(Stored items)
==*==

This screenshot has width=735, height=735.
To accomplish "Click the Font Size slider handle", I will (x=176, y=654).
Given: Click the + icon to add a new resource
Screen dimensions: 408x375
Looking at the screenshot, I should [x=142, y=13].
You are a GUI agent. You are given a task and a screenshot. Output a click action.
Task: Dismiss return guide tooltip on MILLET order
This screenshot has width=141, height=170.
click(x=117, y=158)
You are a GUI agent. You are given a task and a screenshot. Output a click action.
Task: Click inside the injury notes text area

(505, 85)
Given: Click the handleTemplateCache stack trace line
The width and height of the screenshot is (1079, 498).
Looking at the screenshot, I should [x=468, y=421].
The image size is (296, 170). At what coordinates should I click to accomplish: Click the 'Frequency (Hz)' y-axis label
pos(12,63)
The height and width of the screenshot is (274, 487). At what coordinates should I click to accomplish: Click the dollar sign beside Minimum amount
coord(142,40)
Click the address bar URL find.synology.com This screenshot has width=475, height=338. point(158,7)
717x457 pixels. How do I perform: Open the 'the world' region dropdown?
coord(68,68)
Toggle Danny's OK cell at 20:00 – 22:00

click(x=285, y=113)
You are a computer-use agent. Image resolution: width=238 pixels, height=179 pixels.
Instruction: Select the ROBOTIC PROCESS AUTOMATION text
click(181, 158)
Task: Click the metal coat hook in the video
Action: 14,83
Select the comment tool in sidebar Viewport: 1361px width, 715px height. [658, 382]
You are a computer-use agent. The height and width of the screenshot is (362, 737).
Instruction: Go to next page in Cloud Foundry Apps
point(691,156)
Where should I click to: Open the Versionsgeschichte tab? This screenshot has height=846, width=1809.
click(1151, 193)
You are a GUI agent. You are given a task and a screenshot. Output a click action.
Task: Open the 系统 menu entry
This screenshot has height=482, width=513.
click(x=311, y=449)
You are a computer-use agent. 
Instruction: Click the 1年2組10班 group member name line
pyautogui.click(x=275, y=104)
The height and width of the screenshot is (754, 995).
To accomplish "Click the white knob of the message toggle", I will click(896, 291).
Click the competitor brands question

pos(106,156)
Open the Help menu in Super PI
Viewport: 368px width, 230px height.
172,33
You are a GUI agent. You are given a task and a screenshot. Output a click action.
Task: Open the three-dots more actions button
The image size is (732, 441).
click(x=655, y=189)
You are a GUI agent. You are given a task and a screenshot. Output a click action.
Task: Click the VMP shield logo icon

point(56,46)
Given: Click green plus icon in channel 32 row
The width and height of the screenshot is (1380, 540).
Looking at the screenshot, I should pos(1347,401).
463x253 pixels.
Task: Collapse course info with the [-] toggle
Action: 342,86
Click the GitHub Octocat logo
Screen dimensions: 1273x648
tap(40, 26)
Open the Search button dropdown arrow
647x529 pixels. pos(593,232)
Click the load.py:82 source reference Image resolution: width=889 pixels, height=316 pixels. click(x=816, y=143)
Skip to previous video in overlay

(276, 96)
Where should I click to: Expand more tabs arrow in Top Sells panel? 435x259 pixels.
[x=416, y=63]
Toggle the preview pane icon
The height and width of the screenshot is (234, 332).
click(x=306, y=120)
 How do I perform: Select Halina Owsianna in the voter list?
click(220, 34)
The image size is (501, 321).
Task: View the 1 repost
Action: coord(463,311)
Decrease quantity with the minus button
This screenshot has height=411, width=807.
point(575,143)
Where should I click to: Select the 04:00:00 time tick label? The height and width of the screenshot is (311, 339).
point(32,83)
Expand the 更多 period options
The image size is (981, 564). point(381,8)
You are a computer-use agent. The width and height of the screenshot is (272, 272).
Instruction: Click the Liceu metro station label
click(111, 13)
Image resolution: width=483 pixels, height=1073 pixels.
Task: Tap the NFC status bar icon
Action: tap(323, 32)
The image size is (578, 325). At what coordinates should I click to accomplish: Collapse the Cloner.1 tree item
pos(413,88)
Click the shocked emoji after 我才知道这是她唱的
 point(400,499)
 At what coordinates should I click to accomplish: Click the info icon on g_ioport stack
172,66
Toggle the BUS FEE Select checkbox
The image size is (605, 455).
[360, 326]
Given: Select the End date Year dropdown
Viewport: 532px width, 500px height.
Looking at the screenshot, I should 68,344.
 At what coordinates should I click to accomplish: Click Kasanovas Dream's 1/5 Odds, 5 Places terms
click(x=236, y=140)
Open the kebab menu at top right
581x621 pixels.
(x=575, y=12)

==*==

PROBLEM STATEMENT: Exact copies of every record are required, so retype them in full.

WRITTEN RESPONSE:
This screenshot has width=735, height=735.
To accomplish "Click the Font Size slider handle", I will (x=176, y=654).
Given: Click the + icon to add a new resource
Screen dimensions: 408x375
Looking at the screenshot, I should [x=142, y=13].
You are a GUI agent. You are given a task and a screenshot. Output a click action.
Task: Dismiss return guide tooltip on MILLET order
This screenshot has width=141, height=170.
click(x=117, y=158)
You are a GUI agent. You are given a task and a screenshot. Output a click action.
Task: Click inside the injury notes text area

(505, 85)
Given: Click the handleTemplateCache stack trace line
The width and height of the screenshot is (1079, 498).
Looking at the screenshot, I should [x=468, y=421].
The image size is (296, 170). At what coordinates should I click to accomplish: Click the 'Frequency (Hz)' y-axis label
pos(12,63)
The height and width of the screenshot is (274, 487). At what coordinates should I click to accomplish: Click the dollar sign beside Minimum amount
coord(142,40)
Click the address bar URL find.synology.com This screenshot has width=475, height=338. point(158,7)
717x457 pixels. How do I perform: Open the 'the world' region dropdown?
coord(68,68)
Toggle Danny's OK cell at 20:00 – 22:00

click(x=285, y=113)
You are a computer-use agent. Image resolution: width=238 pixels, height=179 pixels.
Instruction: Select the ROBOTIC PROCESS AUTOMATION text
click(181, 158)
Task: Click the metal coat hook in the video
Action: 14,83
Select the comment tool in sidebar Viewport: 1361px width, 715px height. [658, 382]
You are a computer-use agent. The height and width of the screenshot is (362, 737).
Instruction: Go to next page in Cloud Foundry Apps
point(691,156)
Where should I click to: Open the Versionsgeschichte tab? This screenshot has height=846, width=1809.
click(1151, 193)
You are a GUI agent. You are given a task and a screenshot. Output a click action.
Task: Open the 系统 menu entry
This screenshot has height=482, width=513.
click(x=311, y=449)
You are a computer-use agent. 
Instruction: Click the 1年2組10班 group member name line
pyautogui.click(x=275, y=104)
The height and width of the screenshot is (754, 995).
To accomplish "Click the white knob of the message toggle", I will click(896, 291).
Click the competitor brands question

pos(106,156)
Open the Help menu in Super PI
Viewport: 368px width, 230px height.
172,33
You are a GUI agent. You are given a task and a screenshot. Output a click action.
Task: Open the three-dots more actions button
The image size is (732, 441).
click(x=655, y=189)
You are a GUI agent. You are given a task and a screenshot. Output a click action.
Task: Click the VMP shield logo icon

point(56,46)
Given: Click green plus icon in channel 32 row
The width and height of the screenshot is (1380, 540).
Looking at the screenshot, I should pos(1347,401).
463x253 pixels.
Task: Collapse course info with the [-] toggle
Action: 342,86
Click the GitHub Octocat logo
Screen dimensions: 1273x648
tap(40, 26)
Open the Search button dropdown arrow
647x529 pixels. pos(593,232)
Click the load.py:82 source reference Image resolution: width=889 pixels, height=316 pixels. click(x=816, y=143)
Skip to previous video in overlay

(276, 96)
Where should I click to: Expand more tabs arrow in Top Sells panel? 435x259 pixels.
[x=416, y=63]
Toggle the preview pane icon
The height and width of the screenshot is (234, 332).
click(x=306, y=120)
 How do I perform: Select Halina Owsianna in the voter list?
click(220, 34)
The image size is (501, 321).
Task: View the 1 repost
Action: coord(463,311)
Decrease quantity with the minus button
This screenshot has height=411, width=807.
point(575,143)
Where should I click to: Select the 04:00:00 time tick label? The height and width of the screenshot is (311, 339).
point(32,83)
Expand the 更多 period options
The image size is (981, 564). point(381,8)
You are a computer-use agent. The width and height of the screenshot is (272, 272).
Instruction: Click the Liceu metro station label
click(111, 13)
Image resolution: width=483 pixels, height=1073 pixels.
Task: Tap the NFC status bar icon
Action: tap(323, 32)
The image size is (578, 325). At what coordinates should I click to accomplish: Collapse the Cloner.1 tree item
pos(413,88)
Click the shocked emoji after 我才知道这是她唱的
 point(400,499)
 At what coordinates should I click to accomplish: Click the info icon on g_ioport stack
172,66
Toggle the BUS FEE Select checkbox
The image size is (605, 455).
[360, 326]
Given: Select the End date Year dropdown
Viewport: 532px width, 500px height.
Looking at the screenshot, I should 68,344.
 At what coordinates should I click to accomplish: Click Kasanovas Dream's 1/5 Odds, 5 Places terms
click(x=236, y=140)
Open the kebab menu at top right
581x621 pixels.
(x=575, y=12)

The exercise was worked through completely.